Come and grab a stump, the weather is so nice, I've moved the fire to the entrance and we can sit beneath the starry sky.
Driving along the sunny streets, gorgeous weather locked away from me as I spent my day locked into a large building so I can make a living, I let the smells of summer rush into my wide open window and try to shake away the depressing problems of my day. I have to breath deep and slow, the urge to let the tears rush down my face is barely contained. The only reason I don't is the emotional vapour lock that has decided to turn my usually rather sharp mind and senses into a locked room where the only thing to do is to stare at the failures plastered across the walls.
I can't help it. I turn over in my mind why she left. Why she can't see the good and only the bad, the bad that possessed me in the moments of my near death. I beat myself up over how badly I've done things. The friends who claim me insane. The ones who only tolerate me out of a sense of past loyalties. The ones who no longer talk to me because of the way I've treated them. and let's not even get into the various folks that would probably lynch me given the chance.

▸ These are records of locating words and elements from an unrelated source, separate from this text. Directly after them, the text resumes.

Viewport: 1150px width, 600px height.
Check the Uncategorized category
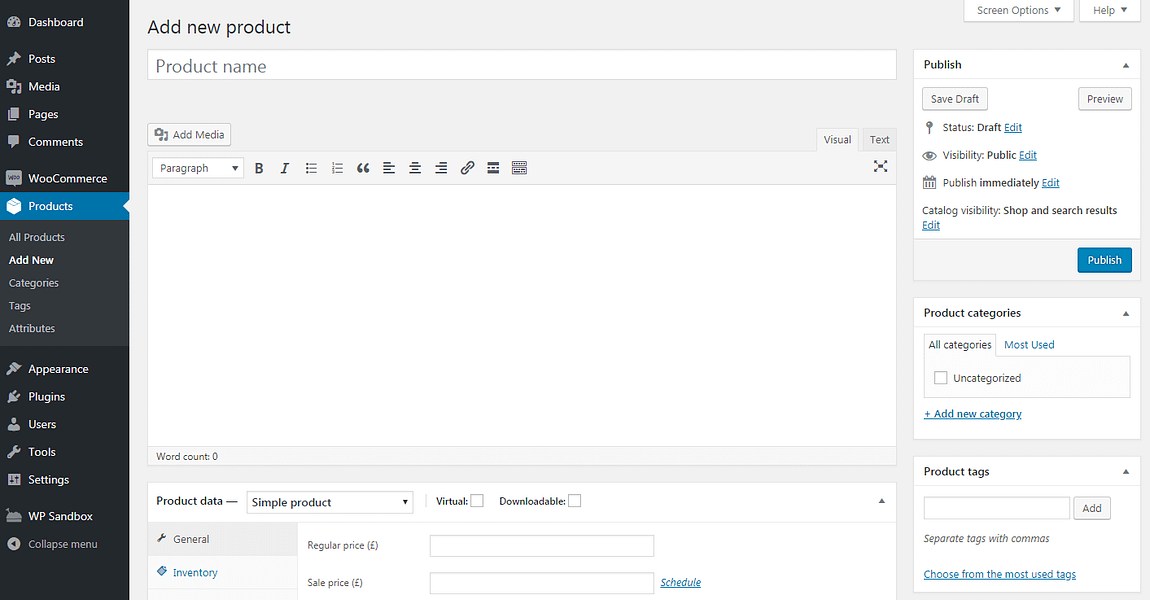(940, 377)
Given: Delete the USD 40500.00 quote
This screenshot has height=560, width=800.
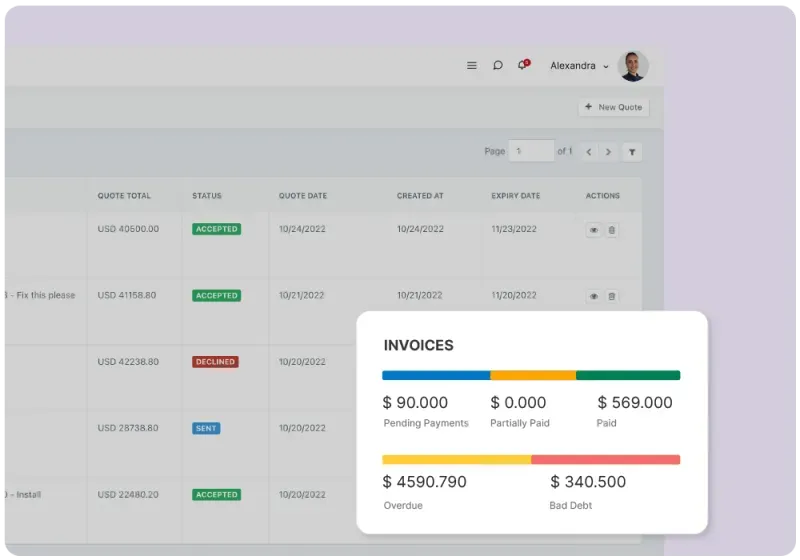Looking at the screenshot, I should point(612,230).
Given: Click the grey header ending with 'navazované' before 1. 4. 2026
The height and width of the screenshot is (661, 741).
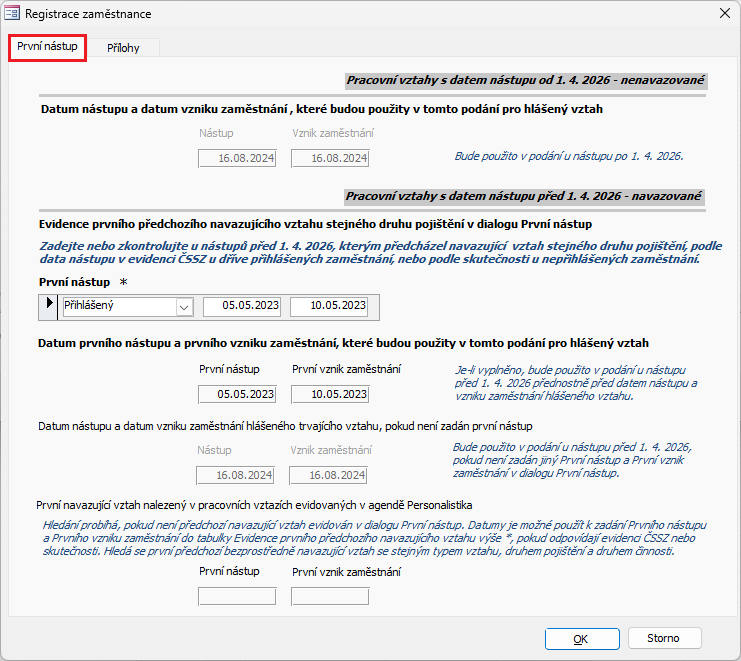Looking at the screenshot, I should pos(525,196).
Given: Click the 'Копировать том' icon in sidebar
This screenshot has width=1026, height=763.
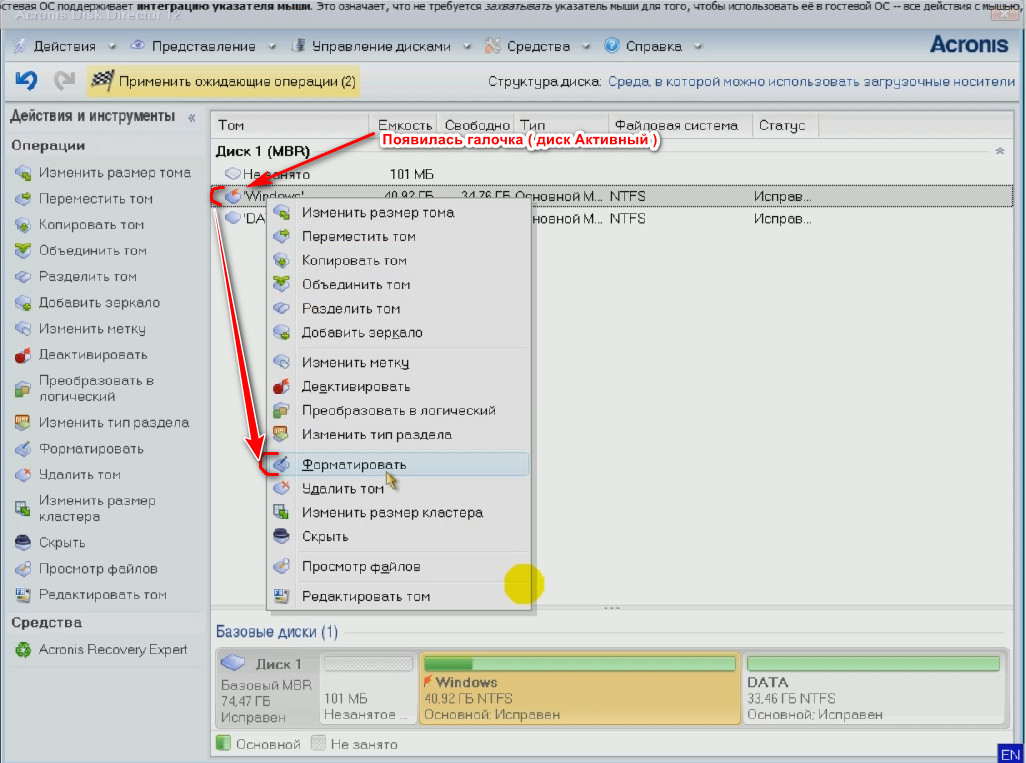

I watch as the sunlight flashes off the hood of the car, and think of all the different possibilities, the different time lines that could have happened, had I just learned a bit sooner. Actually, let's be honest, a lot sooner. I made the same mistake again, I walked into something that would never work, I walked into a relationship that would never succeed. I laid myself out, and let myself fail because I just couldn't find the right way to be a real human being.
So as I passed the happy people enjoying the weather I thought of all the things that had led me to this exact moment. And in truth, I found that only one thing mattered. The two of you. The two things of perfect potential. Two perfect beings still waiting to be raised above what ever small damages might be awaiting.
I pulled the car over to the curb, and got out, watching you run around the small park, chasing a small bug, I saw your older sister, standing aloof, her phone clutched in her hand as she texted some person about what was going on, and I suddenly smiled. I walked forward, an arm slung about the eldest, and as you saw me and yelled 'Daddy!' rushing to me, I flung my arms wide. I clutched you, I held the small body, no more than 30 kilos of weight, yet an entire world of potential waiting to be unleashed. Your sister, older yet on the verge of adding to that potential, filled with her own about to burst upon the world stepped forward and graciously allowed a hug among father and his daughters.
The world again regained its balance. This was right and whatever else may come, these moments, moments of pure potential, they were all that mattered.